*RECORDS FOR THIS EXERCISE*
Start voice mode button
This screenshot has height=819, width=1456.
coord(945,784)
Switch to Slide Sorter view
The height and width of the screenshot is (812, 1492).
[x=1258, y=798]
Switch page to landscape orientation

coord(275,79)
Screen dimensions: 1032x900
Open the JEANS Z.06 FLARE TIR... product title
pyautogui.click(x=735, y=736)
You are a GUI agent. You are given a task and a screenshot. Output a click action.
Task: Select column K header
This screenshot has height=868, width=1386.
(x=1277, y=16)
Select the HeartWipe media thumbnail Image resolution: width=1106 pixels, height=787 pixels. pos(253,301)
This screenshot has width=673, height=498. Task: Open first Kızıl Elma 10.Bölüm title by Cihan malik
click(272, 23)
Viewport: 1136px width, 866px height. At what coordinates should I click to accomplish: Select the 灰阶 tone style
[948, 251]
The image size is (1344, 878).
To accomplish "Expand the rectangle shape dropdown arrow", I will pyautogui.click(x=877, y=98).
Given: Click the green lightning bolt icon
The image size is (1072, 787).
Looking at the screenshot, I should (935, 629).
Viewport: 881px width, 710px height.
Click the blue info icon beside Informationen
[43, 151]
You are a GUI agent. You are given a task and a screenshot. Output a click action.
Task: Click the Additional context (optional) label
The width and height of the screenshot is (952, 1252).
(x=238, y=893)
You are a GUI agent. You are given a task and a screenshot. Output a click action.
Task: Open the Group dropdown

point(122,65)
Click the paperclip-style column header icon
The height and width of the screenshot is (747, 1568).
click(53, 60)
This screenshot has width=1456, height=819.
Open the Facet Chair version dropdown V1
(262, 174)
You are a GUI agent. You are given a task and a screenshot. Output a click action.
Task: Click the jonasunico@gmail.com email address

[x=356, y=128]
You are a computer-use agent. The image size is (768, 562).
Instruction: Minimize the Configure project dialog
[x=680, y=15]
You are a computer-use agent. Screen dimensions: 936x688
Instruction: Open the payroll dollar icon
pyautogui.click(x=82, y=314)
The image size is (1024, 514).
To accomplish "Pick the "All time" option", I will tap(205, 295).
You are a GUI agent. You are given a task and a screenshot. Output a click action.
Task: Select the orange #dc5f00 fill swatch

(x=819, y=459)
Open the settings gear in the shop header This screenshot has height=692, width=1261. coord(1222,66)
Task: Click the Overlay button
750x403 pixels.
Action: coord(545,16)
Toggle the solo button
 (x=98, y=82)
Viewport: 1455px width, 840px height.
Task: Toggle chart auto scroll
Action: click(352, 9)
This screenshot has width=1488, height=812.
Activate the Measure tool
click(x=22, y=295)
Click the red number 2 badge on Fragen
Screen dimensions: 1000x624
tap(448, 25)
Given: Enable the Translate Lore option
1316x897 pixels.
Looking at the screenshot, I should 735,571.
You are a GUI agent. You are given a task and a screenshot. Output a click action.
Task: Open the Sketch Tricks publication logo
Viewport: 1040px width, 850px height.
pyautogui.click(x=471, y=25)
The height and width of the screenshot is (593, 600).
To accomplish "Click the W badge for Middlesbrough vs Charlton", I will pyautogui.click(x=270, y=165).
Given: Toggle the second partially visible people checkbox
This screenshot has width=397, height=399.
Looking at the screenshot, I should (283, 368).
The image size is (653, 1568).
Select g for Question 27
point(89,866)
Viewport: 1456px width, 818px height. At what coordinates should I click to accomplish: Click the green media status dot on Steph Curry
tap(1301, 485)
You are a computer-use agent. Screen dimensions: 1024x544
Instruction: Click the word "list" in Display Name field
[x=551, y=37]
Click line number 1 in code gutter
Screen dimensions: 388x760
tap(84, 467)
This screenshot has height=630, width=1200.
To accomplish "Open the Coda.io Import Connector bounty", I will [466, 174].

*WRITTEN INSTRUCTION*
Present every entry above as a numbered list, one line per item, leaving out the blank lines.

*RESULT OF THIS TASK*
1. Start voice mode button
2. This screenshot has height=819, width=1456.
3. coord(945,784)
4. Switch to Slide Sorter view
5. The height and width of the screenshot is (812, 1492).
6. [x=1258, y=798]
7. Switch page to landscape orientation
8. coord(275,79)
9. Screen dimensions: 1032x900
10. Open the JEANS Z.06 FLARE TIR... product title
11. pyautogui.click(x=735, y=736)
12. You are a GUI agent. You are given a task and a screenshot. Output a click action.
13. Task: Select column K header
14. This screenshot has height=868, width=1386.
15. (x=1277, y=16)
16. Select the HeartWipe media thumbnail Image resolution: width=1106 pixels, height=787 pixels. pos(253,301)
17. This screenshot has width=673, height=498. Task: Open first Kızıl Elma 10.Bölüm title by Cihan malik
18. click(272, 23)
19. Viewport: 1136px width, 866px height. At what coordinates should I click to accomplish: Select the 灰阶 tone style
20. [948, 251]
21. The image size is (1344, 878).
22. To accomplish "Expand the rectangle shape dropdown arrow", I will pyautogui.click(x=877, y=98).
23. Given: Click the green lightning bolt icon
24. The image size is (1072, 787).
25. Looking at the screenshot, I should (935, 629).
26. Viewport: 881px width, 710px height.
27. Click the blue info icon beside Informationen
28. [43, 151]
29. You are a GUI agent. You are given a task and a screenshot. Output a click action.
30. Task: Click the Additional context (optional) label
31. The width and height of the screenshot is (952, 1252).
32. (x=238, y=893)
33. You are a GUI agent. You are given a task and a screenshot. Output a click action.
34. Task: Open the Group dropdown
35. point(122,65)
36. Click the paperclip-style column header icon
37. The height and width of the screenshot is (747, 1568).
38. click(53, 60)
39. This screenshot has width=1456, height=819.
40. Open the Facet Chair version dropdown V1
41. (262, 174)
42. You are a GUI agent. You are given a task and a screenshot. Output a click action.
43. Task: Click the jonasunico@gmail.com email address
44. [x=356, y=128]
45. You are a computer-use agent. The image size is (768, 562).
46. Instruction: Minimize the Configure project dialog
47. [x=680, y=15]
48. You are a computer-use agent. Screen dimensions: 936x688
49. Instruction: Open the payroll dollar icon
50. pyautogui.click(x=82, y=314)
51. The image size is (1024, 514).
52. To accomplish "Pick the "All time" option", I will tap(205, 295).
53. You are a GUI agent. You are given a task and a screenshot. Output a click action.
54. Task: Select the orange #dc5f00 fill swatch
55. (x=819, y=459)
56. Open the settings gear in the shop header This screenshot has height=692, width=1261. coord(1222,66)
57. Task: Click the Overlay button
58. 750x403 pixels.
59. Action: coord(545,16)
60. Toggle the solo button
61.  (x=98, y=82)
62. Viewport: 1455px width, 840px height.
63. Task: Toggle chart auto scroll
64. Action: click(352, 9)
65. This screenshot has width=1488, height=812.
66. Activate the Measure tool
67. click(x=22, y=295)
68. Click the red number 2 badge on Fragen
69. Screen dimensions: 1000x624
70. tap(448, 25)
71. Given: Enable the Translate Lore option
72. 1316x897 pixels.
73. Looking at the screenshot, I should 735,571.
74. You are a GUI agent. You are given a task and a screenshot. Output a click action.
75. Task: Open the Sketch Tricks publication logo
76. Viewport: 1040px width, 850px height.
77. pyautogui.click(x=471, y=25)
78. The height and width of the screenshot is (593, 600).
79. To accomplish "Click the W badge for Middlesbrough vs Charlton", I will pyautogui.click(x=270, y=165).
80. Given: Toggle the second partially visible people checkbox
81. This screenshot has width=397, height=399.
82. Looking at the screenshot, I should (283, 368).
83. The image size is (653, 1568).
84. Select g for Question 27
85. point(89,866)
86. Viewport: 1456px width, 818px height. At what coordinates should I click to accomplish: Click the green media status dot on Steph Curry
87. tap(1301, 485)
88. You are a computer-use agent. Screen dimensions: 1024x544
89. Instruction: Click the word "list" in Display Name field
90. [x=551, y=37]
91. Click line number 1 in code gutter
92. Screen dimensions: 388x760
93. tap(84, 467)
94. This screenshot has height=630, width=1200.
95. To accomplish "Open the Coda.io Import Connector bounty", I will [466, 174].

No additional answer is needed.